===== ENREGISTREMENTS FOURNIS =====

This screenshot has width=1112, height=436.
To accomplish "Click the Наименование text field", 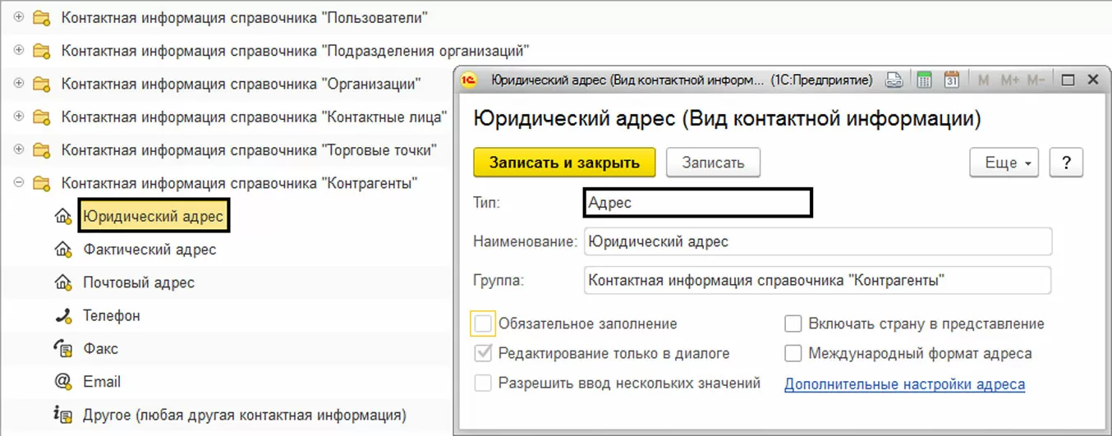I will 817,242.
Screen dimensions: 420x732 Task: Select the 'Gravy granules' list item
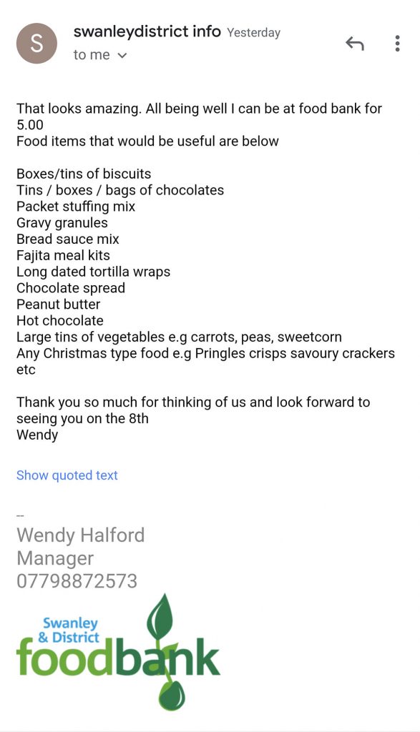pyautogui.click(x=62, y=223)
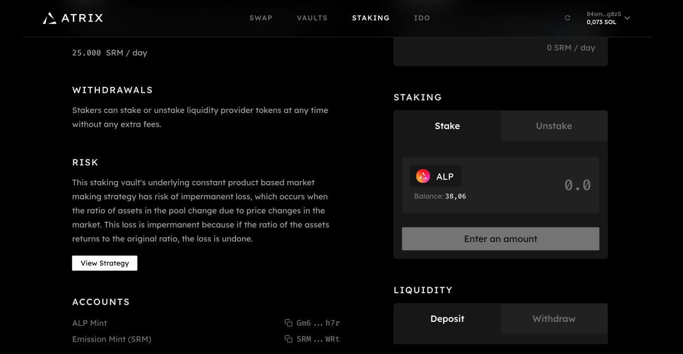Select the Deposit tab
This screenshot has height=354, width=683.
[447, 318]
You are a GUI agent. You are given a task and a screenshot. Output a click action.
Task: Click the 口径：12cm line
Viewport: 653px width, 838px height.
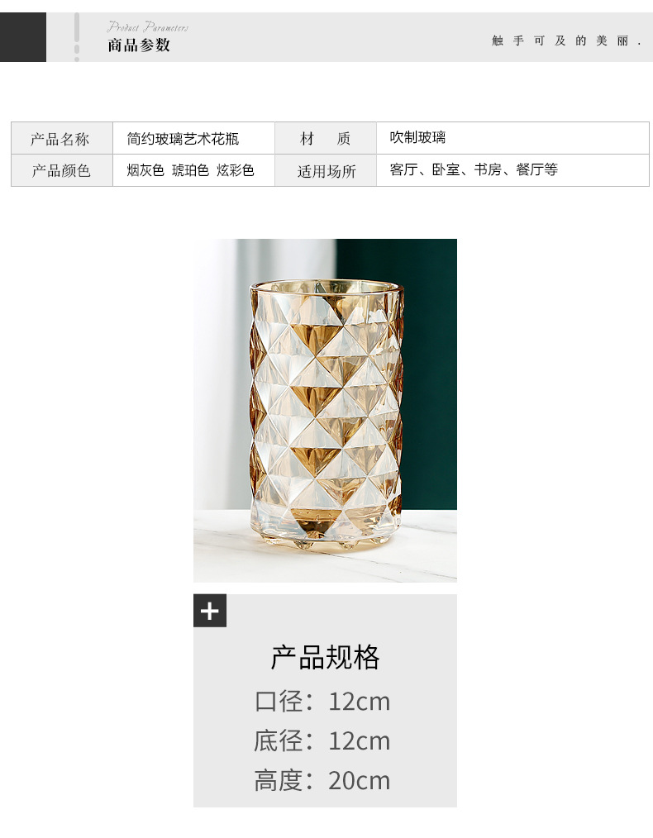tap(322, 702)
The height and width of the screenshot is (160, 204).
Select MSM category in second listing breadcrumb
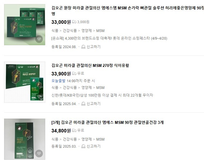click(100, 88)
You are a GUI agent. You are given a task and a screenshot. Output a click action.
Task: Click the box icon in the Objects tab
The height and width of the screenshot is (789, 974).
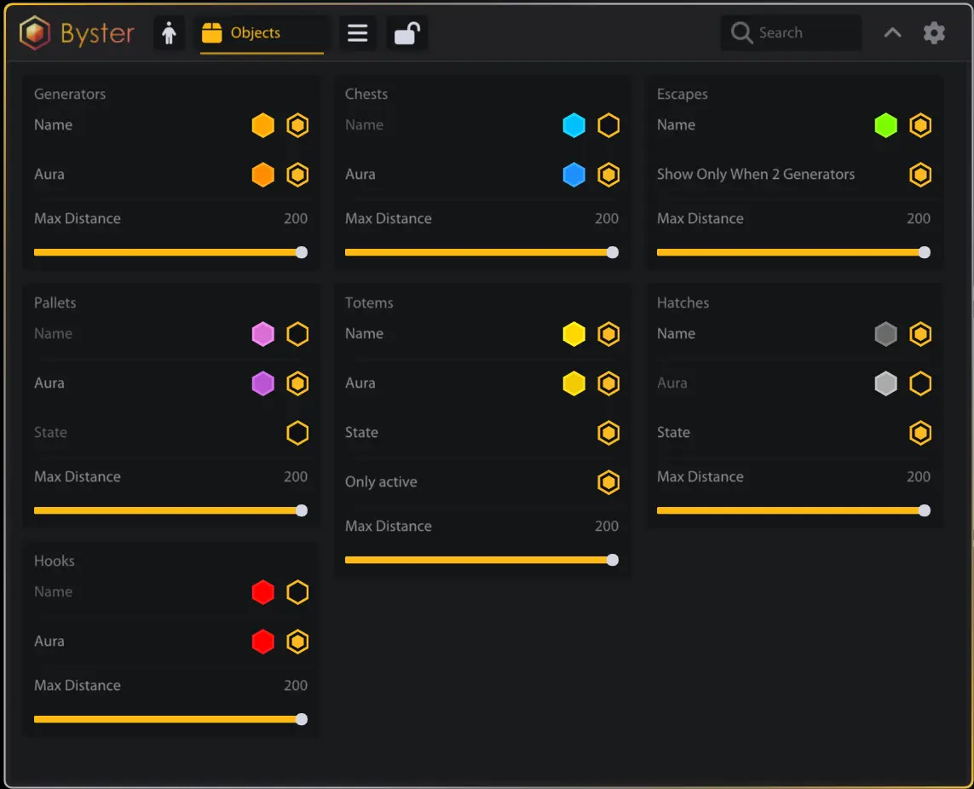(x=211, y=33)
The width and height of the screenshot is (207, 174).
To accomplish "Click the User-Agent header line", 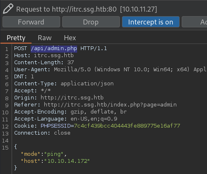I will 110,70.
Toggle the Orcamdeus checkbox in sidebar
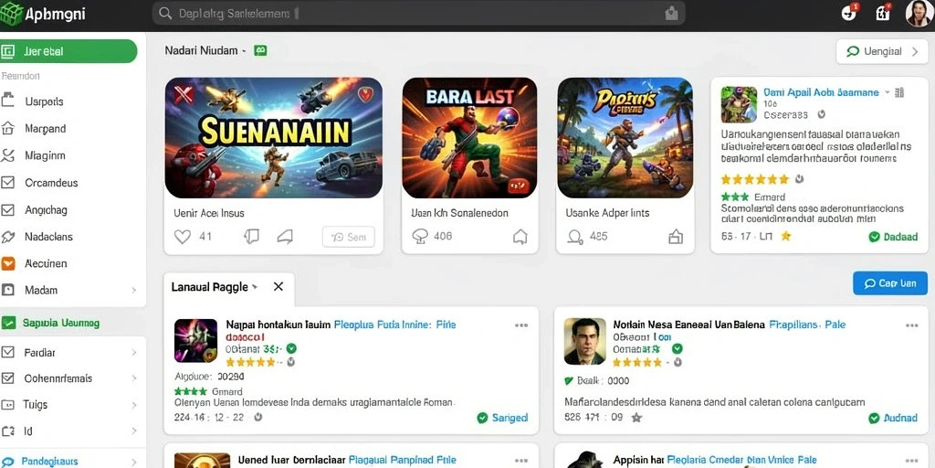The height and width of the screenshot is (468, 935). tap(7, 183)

=====
===== ENREGISTREMENTS FOURNIS =====

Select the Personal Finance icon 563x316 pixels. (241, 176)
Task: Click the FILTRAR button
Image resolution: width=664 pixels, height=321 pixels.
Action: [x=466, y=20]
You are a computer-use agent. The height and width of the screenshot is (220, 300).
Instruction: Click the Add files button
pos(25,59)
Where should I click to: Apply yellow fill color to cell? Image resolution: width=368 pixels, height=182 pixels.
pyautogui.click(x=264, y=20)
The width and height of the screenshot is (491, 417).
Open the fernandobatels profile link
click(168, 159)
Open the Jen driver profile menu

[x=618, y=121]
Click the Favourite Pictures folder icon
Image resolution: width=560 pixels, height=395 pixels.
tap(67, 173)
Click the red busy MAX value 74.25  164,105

=====

Recopiez tout, de la ligne contenant « Screen dimensions: 420x732 » jusqu'à celle contenant « click(100, 88) », en remplaçant « Viewport » par « Window ». Laissez les images de côté dans votre réponse.

RÉPONSE:
Screen dimensions: 420x732 Task: Select the 'Gravy granules' list item
pyautogui.click(x=62, y=223)
Select the Deposit tab
This screenshot has height=354, width=683.
[447, 318]
You are a GUI agent. You are given a task and a screenshot. Output a click action.
Task: Click the 口径：12cm line
Window: 653px width, 838px height.
tap(322, 702)
The height and width of the screenshot is (160, 204).
Select MSM category in second listing breadcrumb
click(100, 88)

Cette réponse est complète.